:: Work to complete ::
Recast these rows as a Markdown table with two columns, Row and Line, numbering each nonblank line in order and skipping the blank ones.

Dataset excerpt:
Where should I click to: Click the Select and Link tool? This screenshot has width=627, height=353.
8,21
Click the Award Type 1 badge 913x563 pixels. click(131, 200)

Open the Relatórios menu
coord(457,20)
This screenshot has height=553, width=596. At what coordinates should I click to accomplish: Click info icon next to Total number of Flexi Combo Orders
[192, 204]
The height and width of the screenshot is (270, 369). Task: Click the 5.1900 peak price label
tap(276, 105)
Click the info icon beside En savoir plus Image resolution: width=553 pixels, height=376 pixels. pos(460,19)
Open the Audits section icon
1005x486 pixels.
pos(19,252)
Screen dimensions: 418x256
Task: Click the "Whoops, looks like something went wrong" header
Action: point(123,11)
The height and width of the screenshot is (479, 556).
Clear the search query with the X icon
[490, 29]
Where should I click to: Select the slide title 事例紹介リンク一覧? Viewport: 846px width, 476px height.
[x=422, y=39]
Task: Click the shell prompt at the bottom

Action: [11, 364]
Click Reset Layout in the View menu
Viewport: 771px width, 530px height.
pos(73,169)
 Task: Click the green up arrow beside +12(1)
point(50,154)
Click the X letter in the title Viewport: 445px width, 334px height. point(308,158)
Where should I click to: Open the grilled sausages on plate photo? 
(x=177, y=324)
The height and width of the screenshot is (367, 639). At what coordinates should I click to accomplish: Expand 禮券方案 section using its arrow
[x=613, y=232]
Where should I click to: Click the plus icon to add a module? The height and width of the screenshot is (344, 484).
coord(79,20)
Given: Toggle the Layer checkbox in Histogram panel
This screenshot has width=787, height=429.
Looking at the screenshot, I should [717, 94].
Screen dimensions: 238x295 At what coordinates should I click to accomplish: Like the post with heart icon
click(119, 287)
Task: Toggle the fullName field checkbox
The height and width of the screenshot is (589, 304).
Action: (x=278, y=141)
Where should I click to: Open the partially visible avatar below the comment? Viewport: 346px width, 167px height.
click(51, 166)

:: Output of the task ::
| Row | Line |
|---|---|
| 1 | Where should I click to: Click the Select and Link tool? This screenshot has width=627, height=353. |
| 2 | 8,21 |
| 3 | Click the Award Type 1 badge 913x563 pixels. click(131, 200) |
| 4 | Open the Relatórios menu |
| 5 | coord(457,20) |
| 6 | This screenshot has height=553, width=596. At what coordinates should I click to accomplish: Click info icon next to Total number of Flexi Combo Orders |
| 7 | [192, 204] |
| 8 | The height and width of the screenshot is (270, 369). Task: Click the 5.1900 peak price label |
| 9 | tap(276, 105) |
| 10 | Click the info icon beside En savoir plus Image resolution: width=553 pixels, height=376 pixels. pos(460,19) |
| 11 | Open the Audits section icon |
| 12 | 1005x486 pixels. |
| 13 | pos(19,252) |
| 14 | Screen dimensions: 418x256 |
| 15 | Task: Click the "Whoops, looks like something went wrong" header |
| 16 | Action: point(123,11) |
| 17 | The height and width of the screenshot is (479, 556). |
| 18 | Clear the search query with the X icon |
| 19 | [490, 29] |
| 20 | Where should I click to: Select the slide title 事例紹介リンク一覧? Viewport: 846px width, 476px height. |
| 21 | [x=422, y=39] |
| 22 | Task: Click the shell prompt at the bottom |
| 23 | Action: [11, 364] |
| 24 | Click Reset Layout in the View menu |
| 25 | Viewport: 771px width, 530px height. |
| 26 | pos(73,169) |
| 27 |  Task: Click the green up arrow beside +12(1) |
| 28 | point(50,154) |
| 29 | Click the X letter in the title Viewport: 445px width, 334px height. point(308,158) |
| 30 | Where should I click to: Open the grilled sausages on plate photo?  |
| 31 | (x=177, y=324) |
| 32 | The height and width of the screenshot is (367, 639). At what coordinates should I click to accomplish: Expand 禮券方案 section using its arrow |
| 33 | [x=613, y=232] |
| 34 | Where should I click to: Click the plus icon to add a module? The height and width of the screenshot is (344, 484). |
| 35 | coord(79,20) |
| 36 | Given: Toggle the Layer checkbox in Histogram panel |
| 37 | This screenshot has width=787, height=429. |
| 38 | Looking at the screenshot, I should [717, 94]. |
| 39 | Screen dimensions: 238x295 At what coordinates should I click to accomplish: Like the post with heart icon |
| 40 | click(119, 287) |
| 41 | Task: Toggle the fullName field checkbox |
| 42 | The height and width of the screenshot is (589, 304). |
| 43 | Action: (x=278, y=141) |
| 44 | Where should I click to: Open the partially visible avatar below the comment? Viewport: 346px width, 167px height. |
| 45 | click(51, 166) |